La agonía sursudanesa
La población de Sudán del Sur lleva dos guerras a sus espaldas. Uganda se ha convertido en un refugio para los que huyen de la violencia y la muerte La falta de alimentos y la desnutrición amenazan con cobrarse sus propias víctimas
Escapó caminando. Helena Yob Apollo corrió sin pausa con sus tres hijos durante cinco interminables días. Se escondían entre los matorrales para no ser descubiertos por los rebeldes. Bajo un sol abrasador, a cuarenta grados y sin apenas agua para beber, huyeron de una guerra que empezó en diciembre de 2013 con los primeros choques tribales entre sus dos grandes etnias, los dinka y los nuer. Atrás dejó la ciudad de Bor, dónde estaba su hogar.
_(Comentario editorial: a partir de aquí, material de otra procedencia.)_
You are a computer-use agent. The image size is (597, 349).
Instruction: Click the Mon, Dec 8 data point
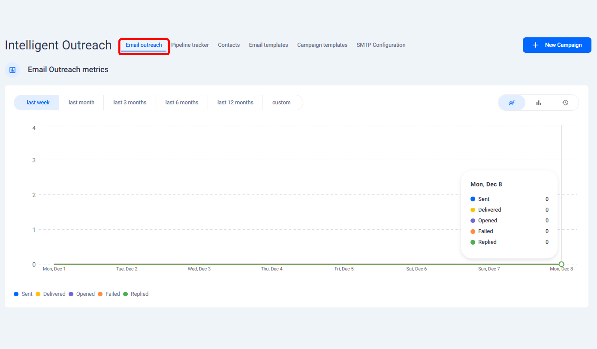pyautogui.click(x=561, y=264)
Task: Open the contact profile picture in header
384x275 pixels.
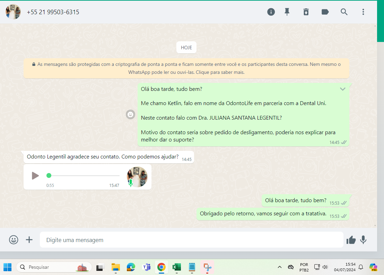Action: pyautogui.click(x=13, y=12)
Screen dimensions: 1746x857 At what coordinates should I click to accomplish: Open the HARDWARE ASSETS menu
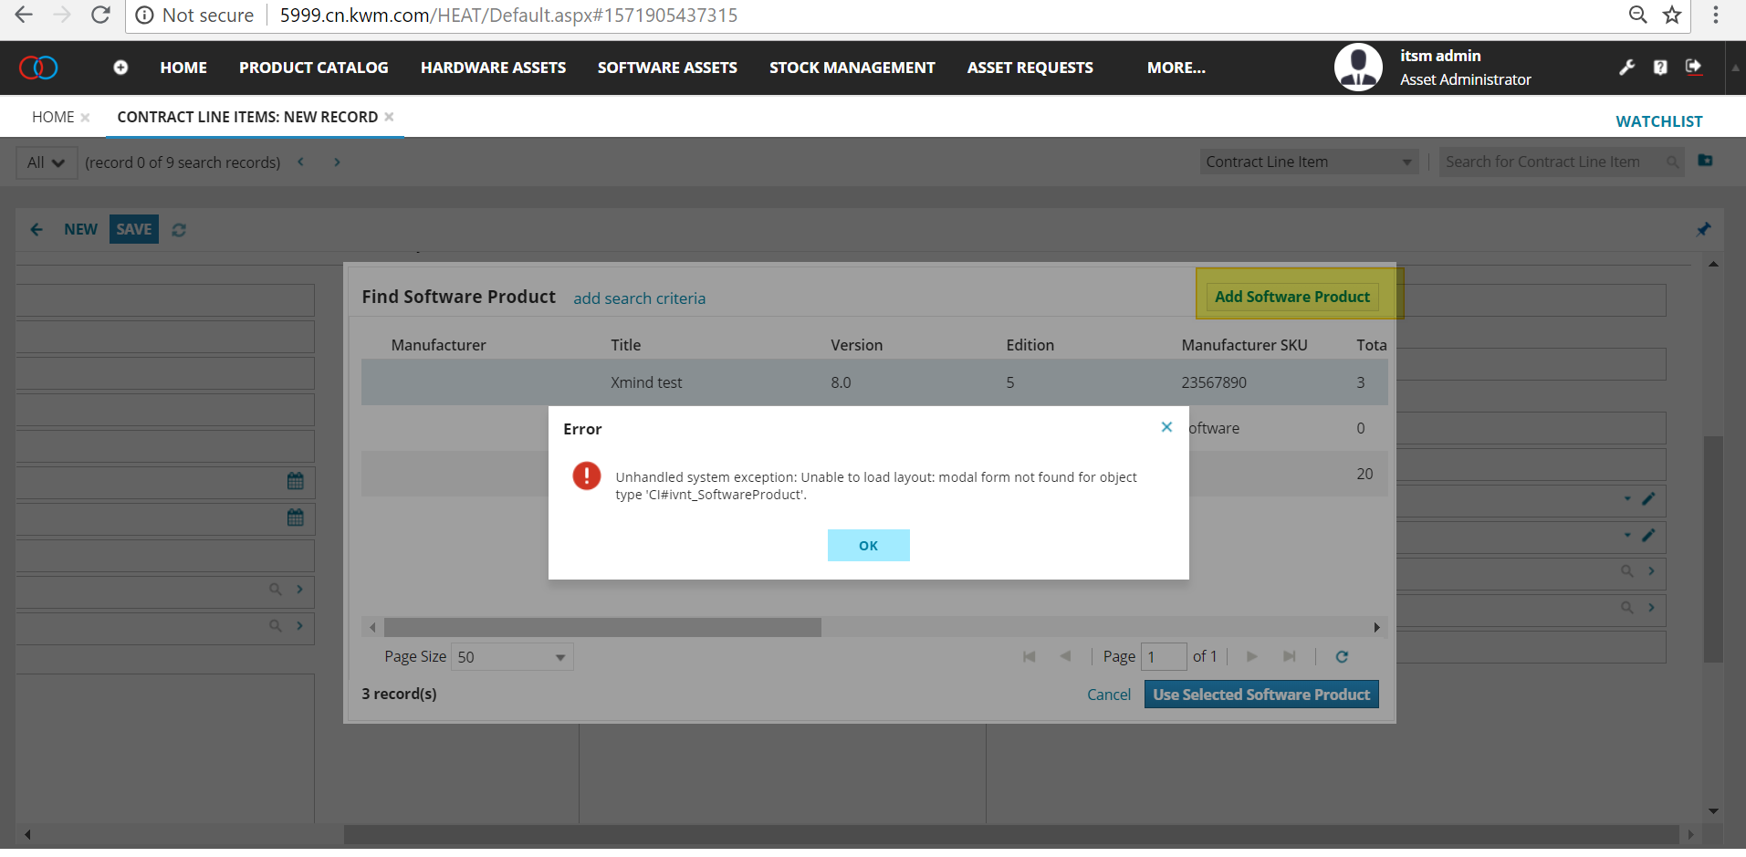click(493, 68)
Las bombas lo destruyeron todo. “Nos fuimos sin nada, sólo con la ropa que llevábamos puesta”, recuerda. “La fuga fue dura, porque era difícil encontrar agua entre los ataques. No comer no era un problema. Cuando estás escapando de la guerra no piensas en la comida, sólo en tus hijos”, afirma.
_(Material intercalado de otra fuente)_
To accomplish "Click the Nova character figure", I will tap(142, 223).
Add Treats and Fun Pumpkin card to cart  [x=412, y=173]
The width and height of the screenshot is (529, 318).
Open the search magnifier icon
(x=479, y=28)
Su objetivo era llegar a Juba, la capital de Sudán del Sur. Una vez allí, siguieron avanzando en un camión hasta cruzar a Elegu, la aldea fronteriza de Uganda. “No era la única que escapaba, mucha gente que ahora también está aquí lo abandonó todo”, cuenta Helena. Grupos de gente llegan diariamente con algún colchón, bolsas cargadas de utensilios que han podido rescatar y los pies molidos por el cansancio. Cada día cruza la frontera a Uganda una media de setenta personas. Algunas semanas, son cientos. Escapan buscando un lugar que les brinde paz.
Llegan a los campamentos repartidos en el distrito de Adjumani, al norte de Uganda, sobre todo mujeres y niños, a veces acompañadas del padre. Pero en muchos casos, ellos regresan a su país. “Tengo que volver para buscar un trabajo que me permita mandar dinero a mi esposa y a mis hijos. Hemos tenido que irnos sin nada. ¿Cómo voy a alimentar a mi familia?”, cuenta Maguet, padre de seis pequeños, mientras se aleja del vehículo que transportará a los suyos a un lugar a salvo.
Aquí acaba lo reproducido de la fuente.